A disaster exit is the other kind. And nobody plans for it – that’s exactly what makes it a disaster.
The difference between the two isn’t luck. It isn’t market timing. It isn’t how good your business is today.
The only difference is when you start.
“Later” Is a Decision. It’s Just a Bad One.
Here’s what I’ve watched happen more times than I can count.
An owner decides to wait. Things are fine. Revenue’s steady. Why rock the boat? Then life shows up the way life does. Burnout. A health scare. A partner who wants out. A market that shifts under their feet. A buyer who knocks unexpectedly and catches them completely unprepared.
And suddenly the exit they were going to handle “later” is happening now – on someone else’s timeline, under someone else’s terms.
When you’re forced to sell, you lose the one thing that makes a good deal possible: leverage. You take the offer in front of you because you’re out of road. You leave money on the table… sometimes a staggering amount of it. And in the worst cases, you find out the business won’t sell at all in the shape it’s in, and the thing you poured your life into becomes a liability you can’t unload.
That’s not a hypothetical. That’s the most common story in this entire industry. The owner didn’t fail because the business was bad. They failed because they waited.
Owners Who Start Today Are Already Winning
Now here’s the part nobody tells you, and it’s the most important thing in this whole post.
Getting ready to exit and running a great business are the same work.
The owners who start preparing today don’t put their lives on hold to do it. They start building value. They increase profitability. They strengthen their systems so the company doesn’t live or die by their daily involvement. They reduce the risk that scares buyers off long before any buyer ever shows up.
And while they’re doing all of that? They’re making more money. They’re working fewer hours. They’re gaining back the freedom they started the business to have in the first place.
That’s the secret. Exit preparation isn’t a sacrifice you make for some future payday. It’s the discipline that makes the business better right now – and happens to make it sellable as a byproduct.
You’re closing the gap between where you are today and where you’d need to be for a clean exit. Every month you do that work, you’re more free, more profitable, and more ready. Not less.
The One Thing to Do This Week
Stop asking yourself when you want to sell. That question keeps you stuck, because the honest answer is usually “I don’t know.”
Ask a better one: If the right opportunity showed up ninety days from now, could I take it?
Then go find out. Look at your business the way a buyer would. Is the value there? Are the systems documented, or do they live in your head? Does the company run without you, or does it run on you? Where’s the risk a buyer would flag in the first thirty minutes of due diligence?

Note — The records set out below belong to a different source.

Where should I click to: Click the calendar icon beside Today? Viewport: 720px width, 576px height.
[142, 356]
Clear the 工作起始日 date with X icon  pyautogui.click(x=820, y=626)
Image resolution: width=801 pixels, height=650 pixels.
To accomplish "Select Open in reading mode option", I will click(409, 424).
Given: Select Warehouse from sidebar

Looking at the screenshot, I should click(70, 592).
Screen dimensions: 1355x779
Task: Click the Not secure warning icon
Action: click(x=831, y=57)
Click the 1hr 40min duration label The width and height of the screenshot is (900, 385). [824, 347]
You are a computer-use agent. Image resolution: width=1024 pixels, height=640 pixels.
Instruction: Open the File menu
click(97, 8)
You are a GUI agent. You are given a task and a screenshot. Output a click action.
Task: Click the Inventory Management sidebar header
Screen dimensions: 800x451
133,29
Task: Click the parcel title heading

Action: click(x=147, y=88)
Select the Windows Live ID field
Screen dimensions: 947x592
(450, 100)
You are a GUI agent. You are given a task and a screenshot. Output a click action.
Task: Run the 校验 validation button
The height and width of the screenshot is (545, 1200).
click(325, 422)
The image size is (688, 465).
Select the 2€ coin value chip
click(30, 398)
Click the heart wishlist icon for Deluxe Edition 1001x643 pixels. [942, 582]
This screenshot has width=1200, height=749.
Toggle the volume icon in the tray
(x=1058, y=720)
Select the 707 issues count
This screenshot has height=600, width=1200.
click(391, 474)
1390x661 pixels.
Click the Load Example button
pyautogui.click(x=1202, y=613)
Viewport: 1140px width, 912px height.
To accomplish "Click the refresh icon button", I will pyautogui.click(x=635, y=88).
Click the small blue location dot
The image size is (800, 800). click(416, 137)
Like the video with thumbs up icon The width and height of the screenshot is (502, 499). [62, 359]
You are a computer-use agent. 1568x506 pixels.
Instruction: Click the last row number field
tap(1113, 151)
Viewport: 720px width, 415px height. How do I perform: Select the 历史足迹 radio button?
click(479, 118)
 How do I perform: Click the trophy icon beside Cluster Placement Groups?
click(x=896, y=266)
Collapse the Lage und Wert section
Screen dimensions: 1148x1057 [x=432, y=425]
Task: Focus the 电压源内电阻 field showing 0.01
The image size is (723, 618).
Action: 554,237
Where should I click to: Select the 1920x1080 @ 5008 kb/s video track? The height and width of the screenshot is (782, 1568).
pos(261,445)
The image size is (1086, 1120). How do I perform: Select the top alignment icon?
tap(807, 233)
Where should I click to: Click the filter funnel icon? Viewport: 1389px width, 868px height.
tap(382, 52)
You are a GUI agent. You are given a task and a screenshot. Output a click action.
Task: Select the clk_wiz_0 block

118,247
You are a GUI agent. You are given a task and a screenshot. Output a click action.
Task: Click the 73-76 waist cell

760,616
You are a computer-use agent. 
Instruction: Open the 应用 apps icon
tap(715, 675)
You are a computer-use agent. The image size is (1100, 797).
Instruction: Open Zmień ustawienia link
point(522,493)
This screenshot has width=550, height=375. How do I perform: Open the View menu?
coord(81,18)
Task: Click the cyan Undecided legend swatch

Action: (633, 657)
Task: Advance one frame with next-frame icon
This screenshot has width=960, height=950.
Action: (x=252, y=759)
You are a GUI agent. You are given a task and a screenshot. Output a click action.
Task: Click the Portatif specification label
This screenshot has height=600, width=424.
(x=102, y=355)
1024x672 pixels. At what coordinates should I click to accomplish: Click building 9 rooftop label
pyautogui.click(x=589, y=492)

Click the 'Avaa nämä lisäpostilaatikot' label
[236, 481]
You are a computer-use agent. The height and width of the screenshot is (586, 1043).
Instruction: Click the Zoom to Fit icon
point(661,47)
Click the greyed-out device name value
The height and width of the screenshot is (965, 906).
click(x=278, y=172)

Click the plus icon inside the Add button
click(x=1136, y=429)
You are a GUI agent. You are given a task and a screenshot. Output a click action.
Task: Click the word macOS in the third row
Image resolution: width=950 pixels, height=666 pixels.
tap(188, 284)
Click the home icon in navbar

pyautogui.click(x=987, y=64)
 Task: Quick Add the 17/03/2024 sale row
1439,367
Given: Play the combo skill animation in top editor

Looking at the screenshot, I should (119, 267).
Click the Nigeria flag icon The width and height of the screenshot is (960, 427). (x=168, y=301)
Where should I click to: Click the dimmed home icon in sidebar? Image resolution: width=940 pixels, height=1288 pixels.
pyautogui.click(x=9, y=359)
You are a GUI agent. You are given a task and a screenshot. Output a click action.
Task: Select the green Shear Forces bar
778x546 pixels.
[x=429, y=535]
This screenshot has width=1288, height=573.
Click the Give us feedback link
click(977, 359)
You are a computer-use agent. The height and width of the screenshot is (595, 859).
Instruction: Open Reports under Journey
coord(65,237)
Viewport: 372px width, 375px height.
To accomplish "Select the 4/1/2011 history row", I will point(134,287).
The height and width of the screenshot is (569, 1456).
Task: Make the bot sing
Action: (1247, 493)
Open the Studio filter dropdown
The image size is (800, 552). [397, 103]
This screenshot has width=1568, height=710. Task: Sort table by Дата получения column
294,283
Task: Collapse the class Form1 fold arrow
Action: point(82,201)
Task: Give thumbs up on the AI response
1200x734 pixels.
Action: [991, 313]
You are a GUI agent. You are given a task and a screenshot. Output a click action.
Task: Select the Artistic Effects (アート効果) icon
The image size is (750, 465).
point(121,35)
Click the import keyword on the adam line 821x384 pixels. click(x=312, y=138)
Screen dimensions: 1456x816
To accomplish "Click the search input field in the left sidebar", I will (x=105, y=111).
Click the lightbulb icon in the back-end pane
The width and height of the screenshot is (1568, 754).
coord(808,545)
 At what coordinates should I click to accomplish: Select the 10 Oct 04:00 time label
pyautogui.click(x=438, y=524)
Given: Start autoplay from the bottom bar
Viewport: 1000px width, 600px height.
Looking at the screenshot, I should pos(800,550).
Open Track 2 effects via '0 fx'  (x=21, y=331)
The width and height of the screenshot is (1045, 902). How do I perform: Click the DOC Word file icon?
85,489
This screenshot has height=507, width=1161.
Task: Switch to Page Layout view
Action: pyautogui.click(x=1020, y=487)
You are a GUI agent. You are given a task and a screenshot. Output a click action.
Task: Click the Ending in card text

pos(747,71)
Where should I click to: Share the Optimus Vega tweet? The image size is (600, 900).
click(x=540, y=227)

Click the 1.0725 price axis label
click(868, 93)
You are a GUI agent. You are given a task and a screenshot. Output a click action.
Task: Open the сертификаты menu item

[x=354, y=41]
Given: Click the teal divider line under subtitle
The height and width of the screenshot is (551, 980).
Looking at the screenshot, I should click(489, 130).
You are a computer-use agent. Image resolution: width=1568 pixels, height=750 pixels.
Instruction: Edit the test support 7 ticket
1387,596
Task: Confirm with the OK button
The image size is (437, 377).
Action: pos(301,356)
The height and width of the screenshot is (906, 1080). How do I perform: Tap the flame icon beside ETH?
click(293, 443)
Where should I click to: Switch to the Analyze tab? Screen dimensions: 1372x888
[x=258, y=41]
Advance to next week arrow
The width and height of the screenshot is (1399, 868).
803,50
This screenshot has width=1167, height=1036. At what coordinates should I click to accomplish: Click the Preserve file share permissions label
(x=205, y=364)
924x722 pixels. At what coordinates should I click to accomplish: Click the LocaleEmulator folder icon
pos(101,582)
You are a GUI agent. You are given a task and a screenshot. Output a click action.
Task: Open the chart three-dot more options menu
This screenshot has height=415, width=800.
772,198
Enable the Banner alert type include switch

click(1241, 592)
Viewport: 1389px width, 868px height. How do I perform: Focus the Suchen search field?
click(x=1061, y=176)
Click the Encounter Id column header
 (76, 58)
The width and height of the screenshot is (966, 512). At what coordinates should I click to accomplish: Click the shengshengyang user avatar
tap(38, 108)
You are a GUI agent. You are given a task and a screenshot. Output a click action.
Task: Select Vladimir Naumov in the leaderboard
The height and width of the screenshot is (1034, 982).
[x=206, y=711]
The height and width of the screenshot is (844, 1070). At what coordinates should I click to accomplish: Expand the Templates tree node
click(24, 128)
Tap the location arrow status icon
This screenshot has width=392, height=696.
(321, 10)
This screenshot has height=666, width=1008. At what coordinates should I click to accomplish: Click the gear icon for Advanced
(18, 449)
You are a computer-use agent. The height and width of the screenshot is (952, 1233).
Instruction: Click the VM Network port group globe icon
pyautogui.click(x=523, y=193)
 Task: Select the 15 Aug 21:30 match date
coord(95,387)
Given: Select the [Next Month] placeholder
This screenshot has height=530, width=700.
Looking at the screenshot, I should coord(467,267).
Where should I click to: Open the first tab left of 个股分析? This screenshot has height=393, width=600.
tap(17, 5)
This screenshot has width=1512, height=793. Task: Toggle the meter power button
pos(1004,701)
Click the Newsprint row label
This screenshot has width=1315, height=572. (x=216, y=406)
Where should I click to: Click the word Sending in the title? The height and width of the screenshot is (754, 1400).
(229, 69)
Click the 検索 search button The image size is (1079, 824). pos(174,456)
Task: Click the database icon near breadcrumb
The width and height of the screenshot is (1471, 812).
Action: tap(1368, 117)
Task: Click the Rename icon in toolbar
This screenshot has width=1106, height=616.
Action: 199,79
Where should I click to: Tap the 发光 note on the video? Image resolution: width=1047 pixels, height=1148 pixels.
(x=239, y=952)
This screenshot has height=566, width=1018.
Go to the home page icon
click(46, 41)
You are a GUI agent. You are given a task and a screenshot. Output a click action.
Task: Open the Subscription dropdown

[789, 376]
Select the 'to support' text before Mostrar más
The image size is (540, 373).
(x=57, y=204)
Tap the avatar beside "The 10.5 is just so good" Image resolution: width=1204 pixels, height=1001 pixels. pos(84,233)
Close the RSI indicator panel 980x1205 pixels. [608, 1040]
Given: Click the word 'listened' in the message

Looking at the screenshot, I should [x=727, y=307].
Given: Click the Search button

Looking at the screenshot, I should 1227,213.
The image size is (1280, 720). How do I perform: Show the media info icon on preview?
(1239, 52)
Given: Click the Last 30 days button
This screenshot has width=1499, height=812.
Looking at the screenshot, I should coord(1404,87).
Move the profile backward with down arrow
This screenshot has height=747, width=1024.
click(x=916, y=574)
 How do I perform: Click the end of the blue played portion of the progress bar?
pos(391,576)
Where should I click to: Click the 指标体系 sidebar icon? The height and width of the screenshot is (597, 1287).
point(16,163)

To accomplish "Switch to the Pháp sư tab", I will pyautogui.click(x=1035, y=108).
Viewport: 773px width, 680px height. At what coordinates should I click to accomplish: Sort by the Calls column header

Whatever that list reveals, that’s not a problem. That’s your construction plan. Every gap is something you can build before you ever need to – and every one you close makes you money and buys you freedom in the meantime.
The Goal Was Never to Sell Now
Let me be clear about something, because this gets misunderstood constantly.
I’m not telling you to sell. I’m not telling you to want out. Plenty of the owners I work with have zero interest in leaving anytime soon, and that’s a perfectly good place to operate from.
The goal isn’t to sell now. The goal is to be ready – so that when the opportunity, the offer, or the season of life arrives, you get to say yes on your terms instead of getting dragged into a deal on someone else’s.
Custom-tailored or disaster. Those are the two roads. And the fork between them isn’t somewhere off in the future.
It’s today.
To learn more, download the FREE Exit Code Blueprint and discover the 4 hidden drivers that determine whether your business is worth millions… or nothing to a buyer.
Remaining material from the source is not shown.